I am one of those EE-converted software engineers. Although I am going to have my MS Computer Science degree soon, I still enjoyed EE a lot. You work on the lower level and you have a better understanding of how things work. I found guys like the Gang-of-Four talking about design patterns in object oriented design paradigm are so much above the hardware level that they often lose some perspective on how well their designs would work on the hardware. Ugly codes sometimes mean fast code, if you look at the clumsy 7 layer OSI models, how inefficient it is to copy data down the protocol stacks!! one of the most expensive operations is memory allocation in a system, when you have 7 layer and you try to transfer a 10KB of Web page, it's hugely inefficient. If all you have to do is define your output port address as 0x00abcdef, and write an assembly code put(data, 0x00abcdef), that's all you need. That's the code EE would write, it's bad, bad, ugly, ugly code, but it works a hell lot faster than layering. Instead, in layering you would have to map a file descriptor to this address using the socket call, specify the protocol family and communication semantics in the socket call, underneath, you have TCP allocating buffer for data, IP reserve more buffer space for packet assembly, and your device driver working the link layer magic in the protocol stack. Then, when you do your write operation, TCP has to worry about reliable connection oriented data transfer, IP has to worry about packet fragmentation, packet re-assembly, your device driver has to worry about CRC checksum, packet collision on the local ethernet or the modem. Worse, your damn browser has to support so many features that it makes the page rendering/display an even slower task.

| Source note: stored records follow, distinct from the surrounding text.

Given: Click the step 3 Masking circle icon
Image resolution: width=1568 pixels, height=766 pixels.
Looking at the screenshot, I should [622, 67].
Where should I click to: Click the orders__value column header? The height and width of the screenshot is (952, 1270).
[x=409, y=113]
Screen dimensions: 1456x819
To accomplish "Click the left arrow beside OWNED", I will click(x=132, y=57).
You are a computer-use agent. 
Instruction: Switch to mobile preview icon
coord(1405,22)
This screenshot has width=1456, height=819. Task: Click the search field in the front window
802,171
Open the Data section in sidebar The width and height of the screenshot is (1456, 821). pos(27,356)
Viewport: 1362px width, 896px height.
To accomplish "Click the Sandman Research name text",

90% of the performance problems are caused by software. Time it yourself, a 10KB WEB page over a 28.8K modem should be displayed in 3 seconds, but it's taking 30 seconds. why? because of the software.

But we can't do the EE approach, because it's impossible to maintain, extend codes that way. However, if your apps don't consider what context it's running on, then, your apps can't be a good app. If you write your app the same way when it's running on a 10Mb Ethernet as you would when you app is running on 28.8Kb modem on the internet, then you should seriously question yourself, how good you are as a SE.